In vivo imaging and quantitation of adoptively transferred human antigen-specific T cells transduced to express a human norepinephrine transporter gene.
Academic Article
Overview
abstract
Sequential imaging of genetically marked effector cells after adoptive transfer in vivo has greatly enhanced analyses of their biodistribution, growth, and activity both in animal models and in clinical trials of cellular immunotherapy. However, the immunogenicity of cells expressing xenogeneic reporter constructs limits their survival and clinical utility.
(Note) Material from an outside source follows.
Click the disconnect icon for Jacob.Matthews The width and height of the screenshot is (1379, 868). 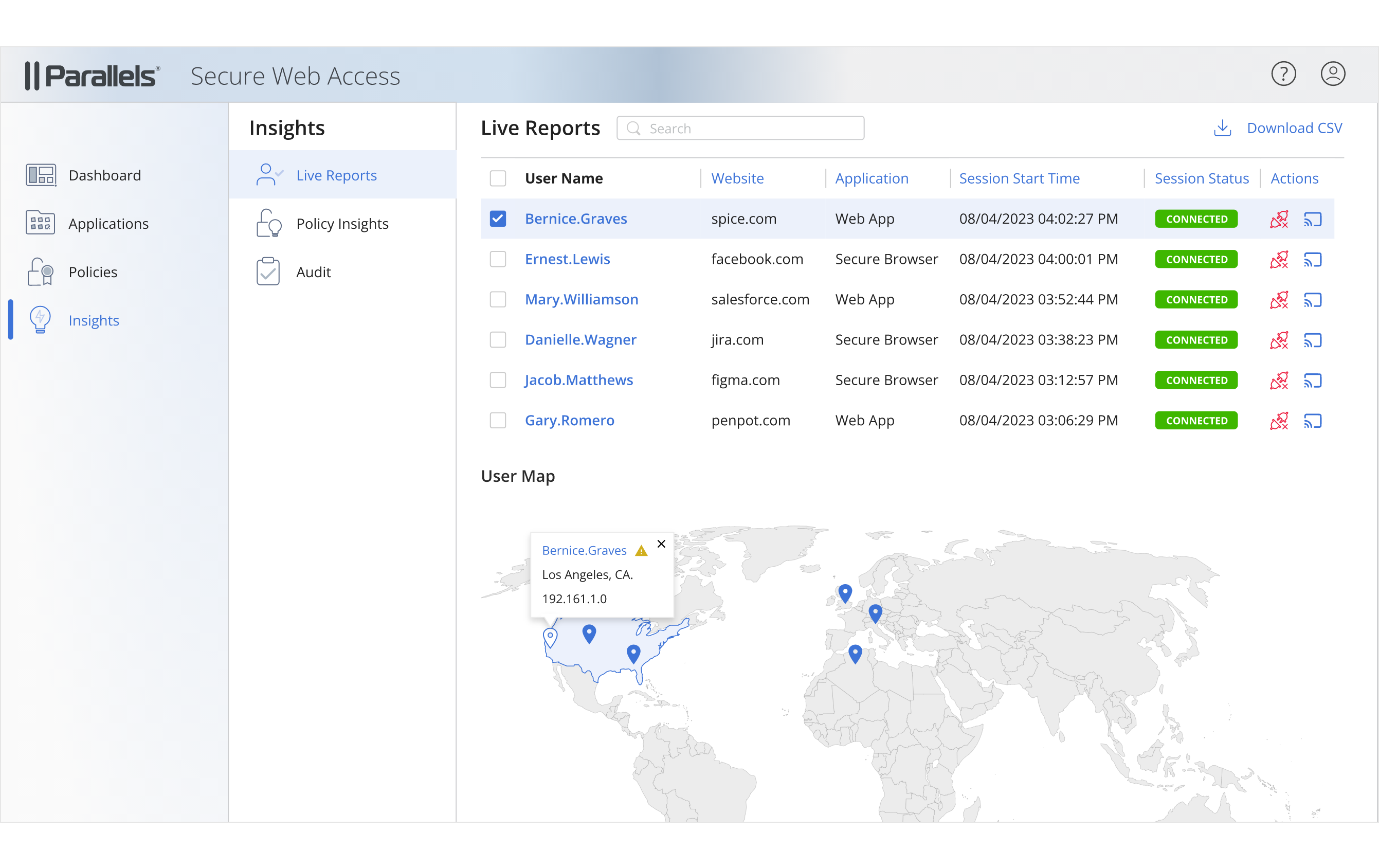click(x=1279, y=379)
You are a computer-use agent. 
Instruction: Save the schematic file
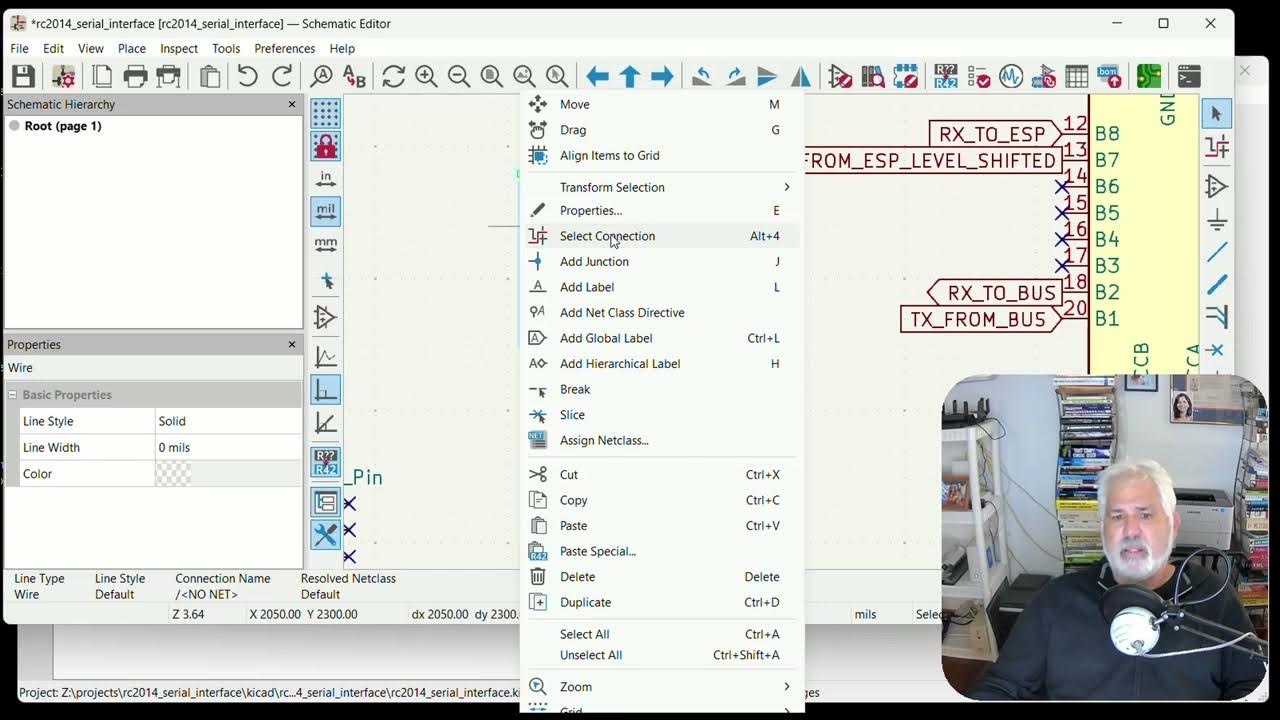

To address this limitation, we have evaluated a human norepinephrine transporter (hNET) permitting imaging of transduced cells in vivo with a previously approved clinical grade radiolabeled probe, metaiodobenzylguanidine (MIBG). The hNET gene cDNA was cloned from the SK-N-SH cell line and inserted into a bicistronic retroviral vector also encoding green fluorescent protein. Following transfection, human EBV-specific T lymphocytes seemed fully functional in vitro and also selectively accumulated [(123)I]MIBG. In nonobese diabetic/severe combined immunodeficient mice bearing human EBV lymphoma xenografts, as few as 10(4) transduced T cells injected into the tumors could be imaged by single-photon emission computed tomography (SPECT) or positron emission tomography (PET) after i.v. infusion of [(123)I]MIBG or [(124)I]MIBG, respectively. When hNET(+) EBV-specific T cells were infused i.v., their migration and specific accumulation in EBV(+) tumors expressing their restricting HLA allele could be imaged by SPECT or PET over 28 days. Image intensity was closely correlated with the number of T cells accumulated in targeted tumors. The use of two reporter probes (MIBG and 2'-deoxy-2'-fluoro-beta-d-arabinofuranosyl-5-iodouracil) permitted independent contemporaneous tracking of two distinct EBV-specific T-cell subpopulations expressing different reporter genes (hNET-CD4(+) T cells and HSV-TK-CD8(+) T cells) in the same animal using three-dimensional nuclear modalities (SPECT and PET). The hNET-based system described may thus have significant potential as a nonimmunogenic reporter for extended repeated quantitative in vivo imaging of transduced cells in man.